_PROBLEMS TO WORK ON_
**A.** Quote the passage on signal correlation from "Let’s just assume" up to and including "in this study.".
**B.** Write what comes next in the passage on signal correlation, picking up after its last line.

_SELECTED PASSAGE_

Signal Correlation#

In this section we will examine our signal and see if it correlates to some other observed real world measures that one would normally be interested in knowing.

For the purposes of this study we shall be using in stores sales, these should be reported by trading statements of public traded companies (10-Q/10-K in the US, we will just call trading statements and 10-Q interchangeably for simplicity).

Let’s just assume there is a linear relationship from visit duration per capita to store sales for simplicity.

And to further keep things simple, we will just be summing our signals up per reporting period and comparing them by a percentage change basis (more on why we used this in [Faw15], specifically the dealing with trend section), without accounting for inflation or anything else.

Note

We will opt to use large supermarket store sales if they are reported.

Example: Sainsbury’s report large supermarket sales and convenience stores separately.

Note

If the brand’s channel of sales are not broken down in trading statemnts, we will not be including said brand in this study.

# Configuration and import
import pandas as pd
import matplotlib.pyplot as plt
import seaborn as sns
from IPython.display import display

sns.set_style("darkgrid")
sns.set(rc={"figure.figsize": (15, 5)})

# Dataframe display util
def display_shrinked_dataframe(df_big):
    display(
        pd.concat(
            [df_big.select_dtypes(include="datetime").astype(str), df_big.select_dtypes(exclude="datetime")],
            axis=1,
        ).style.set_table_attributes('style="font-size: 8px"')
    )
# Read genereated signals
df = pd.concat(
    [
        pd.read_parquet("./data/output/asda.parquet"),
        pd.read_parquet("./data/output/sainsburys.parquet"),
        pd.read_parquet("./data/output/waitrose.parquet"),
        pd.read_parquet("./data/output/tesco.parquet"),
        pd.read_parquet("./data/output/morrison.parquet"),
    ],
    axis=1,
)
TARGETS = {}
SIGNALS = {}
# A small helper in evaluating correlation between two series
import scipy
import matplotlib.pyplot as plt
from sklearn.linear_model import LinearRegression
import numpy as np


def evaluate(signals, targets):
    signal_series = pd.Series(signals)
    target_series = pd.Series(targets)
    fig, ax = plt.subplots(1, 1, figsize=(15, 5))
    pearsonr, pval = scipy.stats.pearsonr(signal_series, target_series)

    ax.scatter(signal_series, target_series)
    ax.set_title(f"Pearson R: {round(pearsonr, 3)} - pval: {round(pval, 3)}")

    # LR to illustrate correlation, not used as prediction.

_EXCERPTED RECORDS_
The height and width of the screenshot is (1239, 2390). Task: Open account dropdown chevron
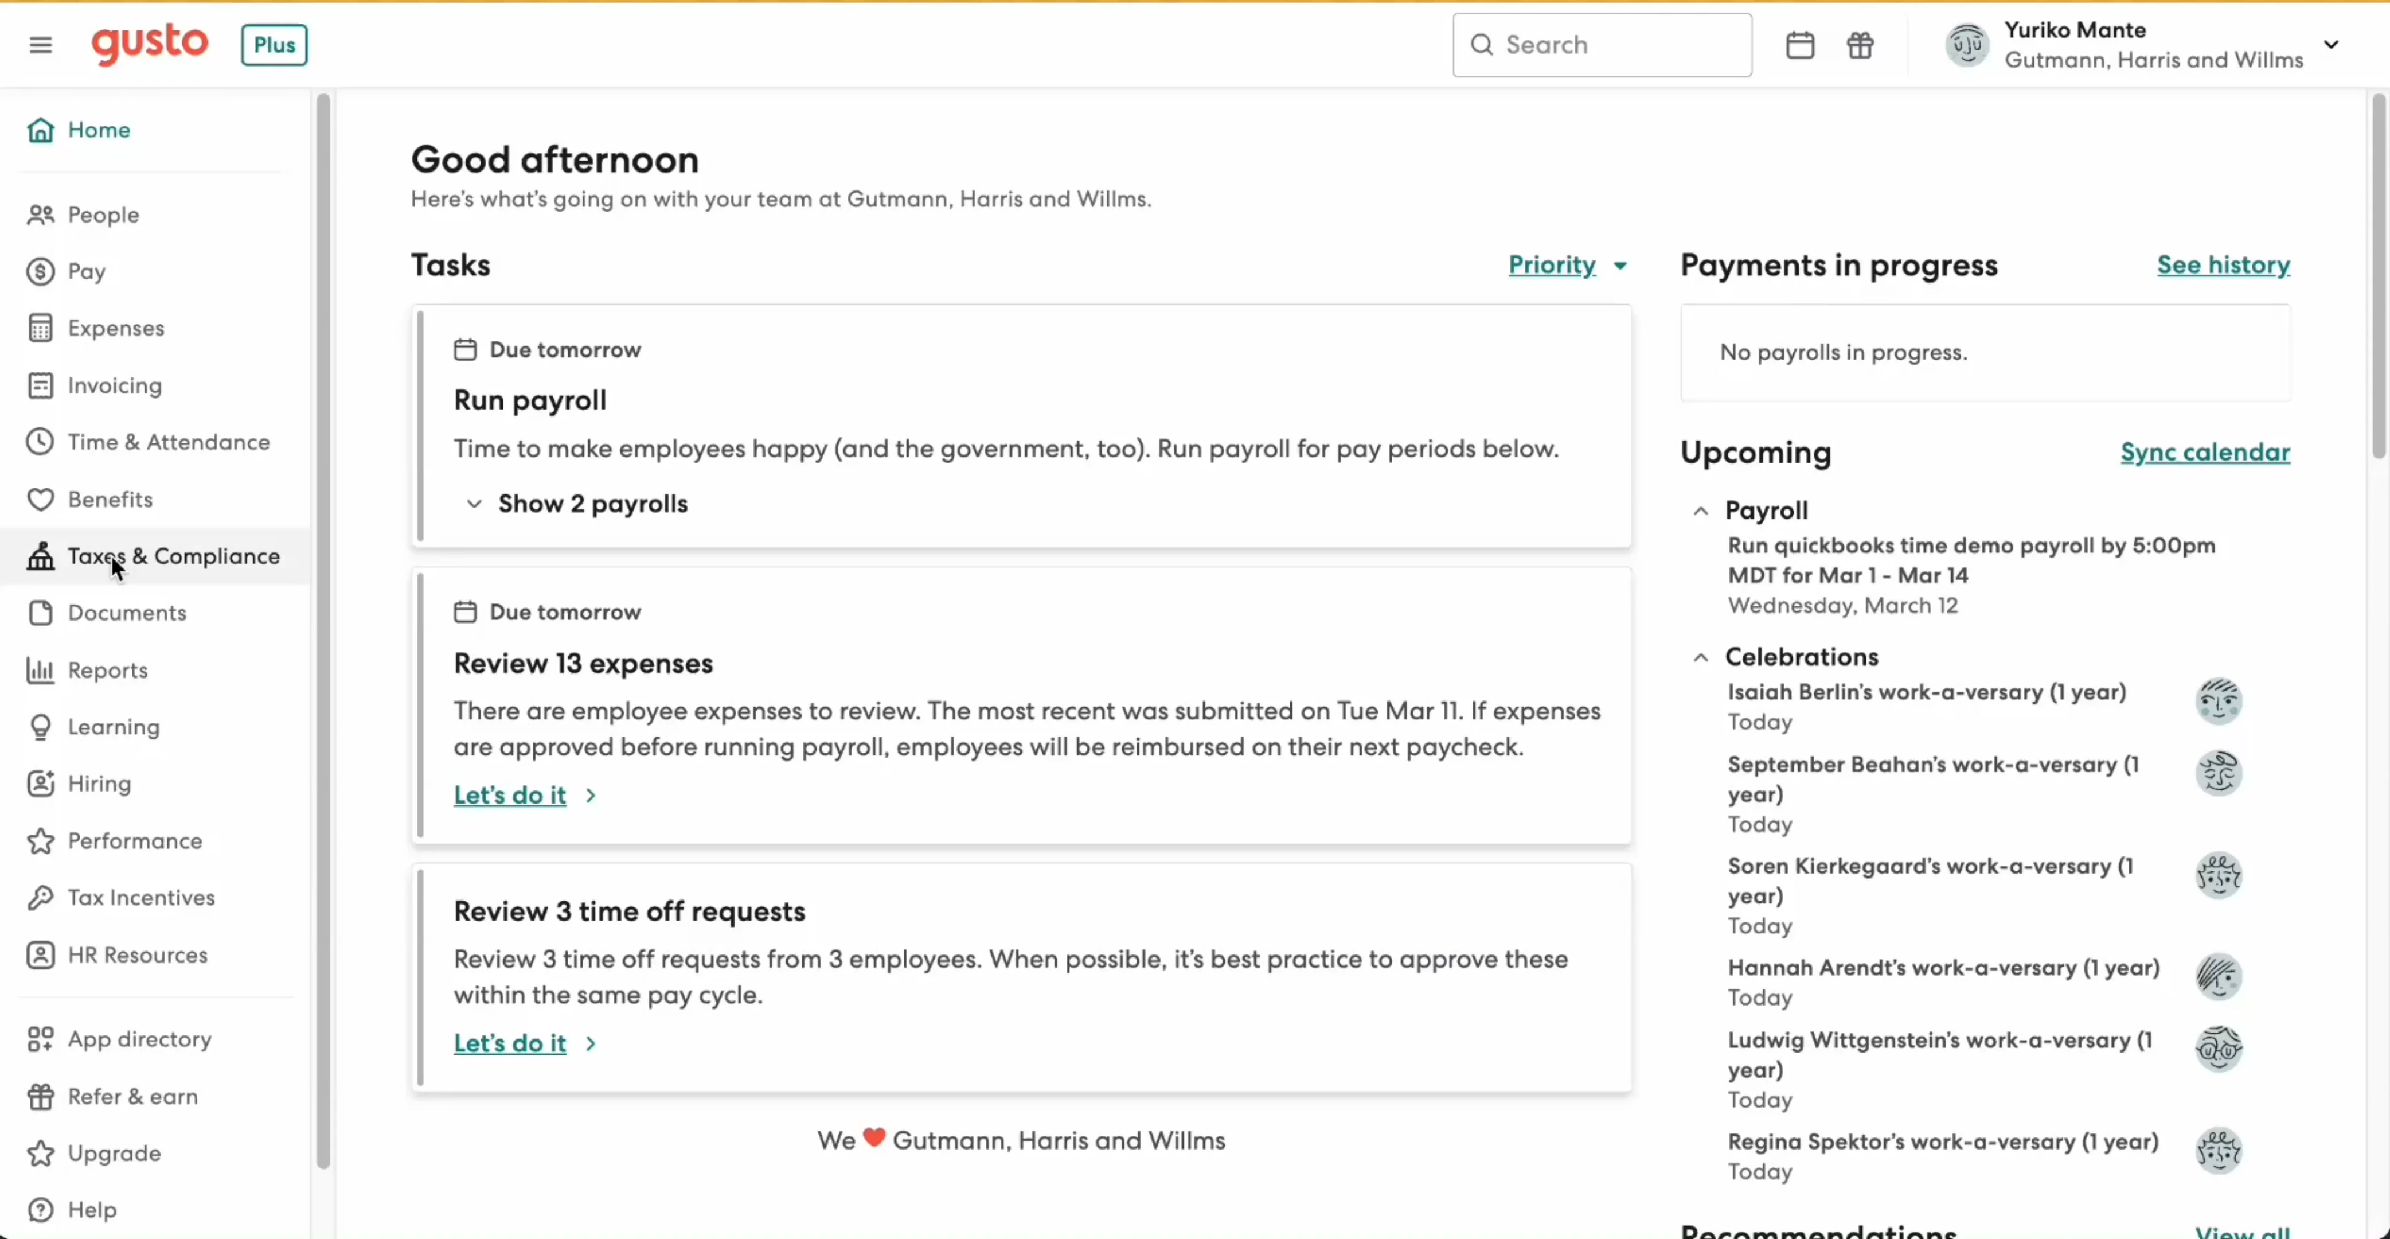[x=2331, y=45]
---
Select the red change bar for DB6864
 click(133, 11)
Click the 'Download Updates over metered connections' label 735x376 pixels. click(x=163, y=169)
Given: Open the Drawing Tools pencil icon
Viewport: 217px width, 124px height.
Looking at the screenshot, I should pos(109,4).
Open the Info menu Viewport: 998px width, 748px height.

_RESPONSES BY TASK_
**A.**
Let’s just assume there is a linear relationship from visit duration per capita to store sales for simplicity.

And to further keep things simple, we will just be summing our signals up per reporting period and comparing them by a percentage change basis (more on why we used this in [Faw15], specifically the dealing with trend section), without accounting for inflation or anything else.

Note

We will opt to use large supermarket store sales if they are reported.

Example: Sainsbury’s report large supermarket sales and convenience stores separately.

Note

If the brand’s channel of sales are not broken down in trading statemnts, we will not be including said brand in this study.

**B.**
    linear_regression = LinearRegression()
    df_signal = pd.DataFrame({"signal": signal_series})
    linear_regression.fit(df_signal, target_series)
    xs = np.linspace(signal_series.min(), signal_series.max(), 10)
    ax.plot(xs, linear_regression.predict(pd.DataFrame({"signal": xs})), "r--")

    # Add some annotation
    for text, coor in (pd.concat([signal_series.rename("x"), target_series.rename("y")], axis=1)).iterrows():
        ax.annotate(text, (coor["x"], coor["y"]))

    plt.xlabel("Signal")
    plt.ylabel("Target (10-Q)")
# A small helper to extract signal sum to 10q dataframe
def extract_siganl_sum(df_10q, brand):
    for modifier in ['base', 'comp']:
        for ind, row in df_10q.iterrows():
            normalised_traffic = df[brand]
            normalised_traffic_filtered = normalised_traffic[
                (normalised_traffic.index >= row[f"{modifier}_start_date"])
                & (normalised_traffic.index <= row[f"{modifier}_end_date"])
            ]
            
            # Sanity check we actually have output for all dates in question.
            signal_len = len(normalised_traffic_filtered.index)
            target_len = (row[f"{modifier}_end_date"] - row[f"{modifier}_start_date"]).days + 1

            if abs(signal_len - target_len) > 0:
                raise RuntimeError()

            df_10q.loc[ind, f"{modifier}_summed_visit_duration_per_capita"] = normalised_traffic_filtered.sum()
# A small helper to read 10q dataframe and create the start dates in 10-Q dataframe
def read_10q(path):
    df_10q = pd.read_csv(path, parse_dates=["comp_end_date", "base_end_date"])
    
    if "comp_weeks" in df_10q.columns:
        print('creating start dates from weeks')
        df_10q["comp_start_date"] = df_10q["comp_end_date"] - pd.Timedelta("7 days") * df_10q["comp_weeks"]
        df_10q["base_start_date"] = df_10q["base_end_date"] - pd.Timedelta("7 days") * df_10q["base_weeks"]
    if "comp_months" in df_10q.columns:
        print('creating start dates from calendar months')
        with warnings.catch_warnings():
            df_10q["comp_start_date"] = df_10q["comp_end_date"] - df_10q['comp_months'].apply(pd.offsets.MonthBegin)
            df_10q["base_start_date"] = df_10q["base_end_date"] - df_10q['base_months'].apply(pd.offsets.MonthBegin)
    if "comp_modifier" in df_10q.columns:
        print("modifing net sales values by modifier")
        df_10q["comp_net_sales"] = df_10q["comp_net_sales"] * df_10q["comp_modifier"]
        df_10q["base_net_sales"] = df_10q["base_net_sales"] * df_10q["base_modifier"]
    if "comp_subtraction" in df_10q.columns:
        print("sutracting net sales values by indicated amount")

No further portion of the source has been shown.